During this period the website received London Business of the Year, UK Garage Awards : Best Website 2002 and Sidewinder Peoples Choice Awards : Best Magazine 2003 "Ernst & Young Future 100" Award in 2011.

=== The Booo Krooo and BFI National Archive acquisition (2001–2026) ===
In 2026, The Booo Krooo - the web animation series Meldrew co-created, later commissioned as a Channel U television series - was acquired by the BFI National Archive as part of its Online Video collection, a Screen Heritage Fund–supported collection documenting the development of British online video as a distinct screen form. .

Channel U commissioned Vector's first animation series working in collaboration with Matt Mason (writer) and Julian Johnson (Art). Taking hints from underground music culture and the intersection between UK Garage and Grime, the 3 episode web series was shortly co-signed by Missy Elliott after her PR team asked to feature the artist as part of the campaign for her hit single 'Work It'. The series then acquired a 6-episode deal on Channel U (now named Total Country) and recorded a music video with UK Garage producer 'Sticky' known for hits such as Ms Dynamite's track (also named) 'Boo'. Music publication Ransom Note cited the series as the first 'grime comedy' saying it was 'essentially a proto(type) version of People Just Do Nothing"

=== Motion graphics, film and consulting (2007-2017) ===
Vector worked as a motion graphics director with video game developer Eurocom, commissioned by Activision to work with the James Bond franchise to develop GoldenEye 007 and 007 Legends.

From 2009 to 2013 Vector worked as a freelance consultant providing strategy for various fashion brands creating campaigns such as the 'adidas About to Blow London Olympics 2012' campaign featuring Tinie Tempah and Mo Farah. He created a handful of films entitled 'Monotone' 'Monkey Business' and 'Do Not Feed The Horses'. Screenings include : AniFest, Resfest, British Film Council and Channel Frederator The business school Hyper Island recruited Vector between 2014 and 2017 to teach 'storytelling' to the motion creative course in Stockholm/Karlskrona.

=== Dubstep and electronic music collaborations (2010-2017) ===
Vector was responsible for design collaborations with dubstep / techno artists such as Appleblim, Headhunter, Pinch, Komonazmuk, Joker (Kapsize) and 2562. The most notable being an Audio Visual live show with Headhunter (Tempa) now called Addison Groove. He also directed music videos for Appleblim and Addison Groove. The most notable was 'Changa' which premiered on the Adult Swim YouTube Channel and gained official selection status and was nominated for awards at Aesthetica, London Short Film Festival, Berlin Music Video Awards, The Smalls, Stockholm Independent Film Festival. His work has been mentioned in books including: Dubstep Graphics and Contemporary Colour Theory. Artwork has been featured in Vice Adult Swim Tech Crunch and includes collaborations with musician Tinie Tempah.

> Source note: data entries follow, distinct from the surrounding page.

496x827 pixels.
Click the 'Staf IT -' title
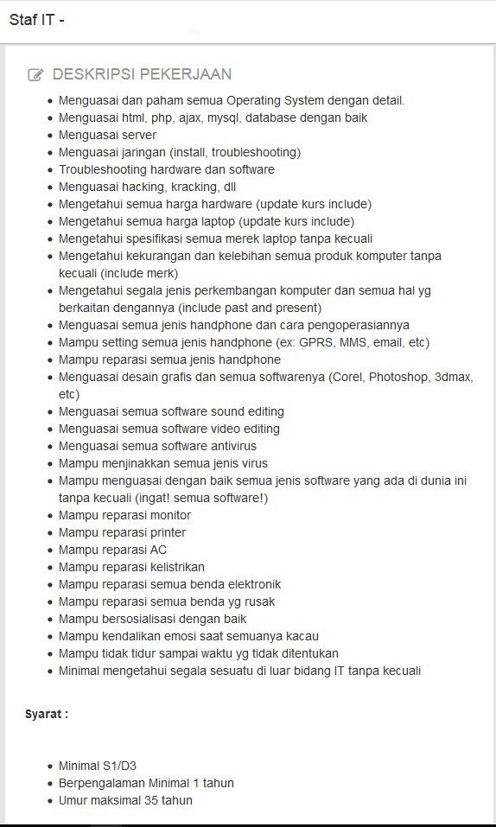[x=37, y=21]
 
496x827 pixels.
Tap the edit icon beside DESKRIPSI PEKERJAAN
[x=35, y=75]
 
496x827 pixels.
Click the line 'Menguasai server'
[x=107, y=135]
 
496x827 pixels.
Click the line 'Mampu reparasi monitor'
[x=124, y=515]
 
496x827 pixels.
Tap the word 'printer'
[x=167, y=532]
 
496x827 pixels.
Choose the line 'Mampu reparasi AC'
[x=112, y=550]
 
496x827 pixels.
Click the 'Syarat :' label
[x=47, y=714]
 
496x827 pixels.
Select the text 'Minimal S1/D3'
[x=98, y=766]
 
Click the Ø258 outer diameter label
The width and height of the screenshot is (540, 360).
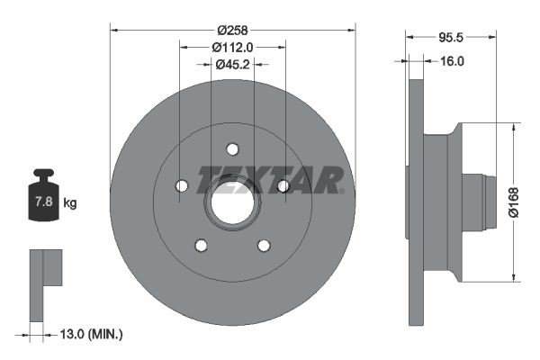pyautogui.click(x=232, y=16)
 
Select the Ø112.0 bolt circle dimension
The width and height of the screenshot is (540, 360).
pyautogui.click(x=232, y=47)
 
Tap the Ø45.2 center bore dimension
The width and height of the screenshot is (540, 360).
pyautogui.click(x=232, y=64)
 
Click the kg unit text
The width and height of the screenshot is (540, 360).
pyautogui.click(x=70, y=203)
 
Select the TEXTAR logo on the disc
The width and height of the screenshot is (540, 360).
pyautogui.click(x=270, y=179)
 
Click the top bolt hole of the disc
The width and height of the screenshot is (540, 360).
pyautogui.click(x=232, y=148)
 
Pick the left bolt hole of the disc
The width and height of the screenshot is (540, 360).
pyautogui.click(x=181, y=185)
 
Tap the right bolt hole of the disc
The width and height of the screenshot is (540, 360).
pyautogui.click(x=284, y=185)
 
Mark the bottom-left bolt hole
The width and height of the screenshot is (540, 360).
pyautogui.click(x=201, y=245)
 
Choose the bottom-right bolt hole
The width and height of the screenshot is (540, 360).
pyautogui.click(x=264, y=245)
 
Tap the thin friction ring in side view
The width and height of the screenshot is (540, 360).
pyautogui.click(x=415, y=202)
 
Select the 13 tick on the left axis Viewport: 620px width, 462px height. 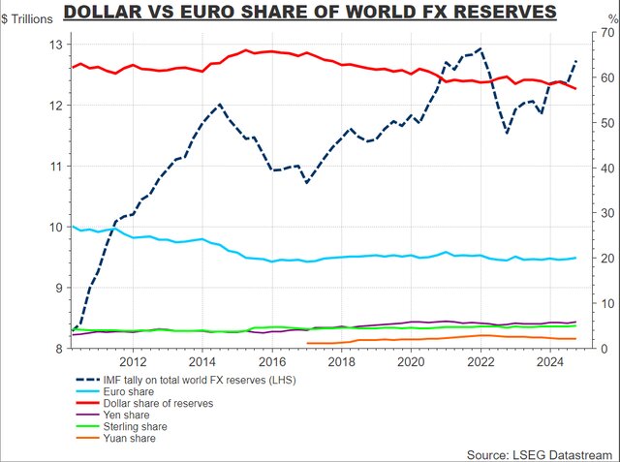click(56, 46)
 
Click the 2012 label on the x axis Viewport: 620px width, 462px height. click(132, 363)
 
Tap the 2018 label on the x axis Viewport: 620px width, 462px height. click(341, 363)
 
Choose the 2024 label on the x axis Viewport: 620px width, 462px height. click(550, 363)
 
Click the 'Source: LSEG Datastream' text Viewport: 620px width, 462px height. click(539, 453)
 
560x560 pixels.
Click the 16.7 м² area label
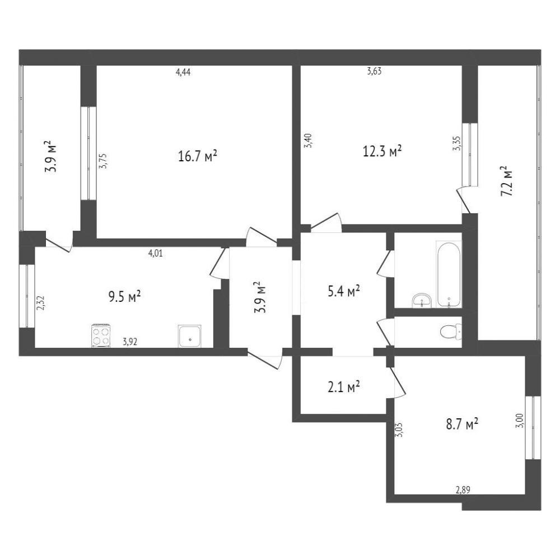(x=198, y=156)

=== NFT and digital art (2021 - present) ===
Visual Atelier described Meldrew as 'crafting visionary worlds around contemporary cultural themes.' In auction materials for the 2021 Bonhams sale, the work was described as taking place in 'an imagined metaverse,' framed as prompting viewers to question their sense of reality.

In June 2021, Meldrew took part in a week-long NFT art residency at the Grand Hôtel du Cap-Ferrat in the French Riviera, alongside painter Sassan Behnam-Bakhtiar and musician Tinie Tempah, curated by Kamiar Maleki and moderated by auctioneer Simon de Pury. The Art Newspaper wrote that Meldrew's imagery in the resulting piece - hooded figures in shimmering tracksuits alongside Tempah's face - showed how far he had come from his teenage years documenting London's grime scene on pirate radio and early websites, describing the result as a 'retro-futuristic NFT.'"

Meldrew co-created Broadside and Basejump, a solarpunk-themed NFT project combining collectible 3D artwork, a video game and generative AI elements, with proceeds tied to Amazon rainforest conservation efforts

In 2021, Meldrew produced a series of augmented-reality paste-ups and stickers in Shoreditch, London, featured by Shoreditch Street Art Tours.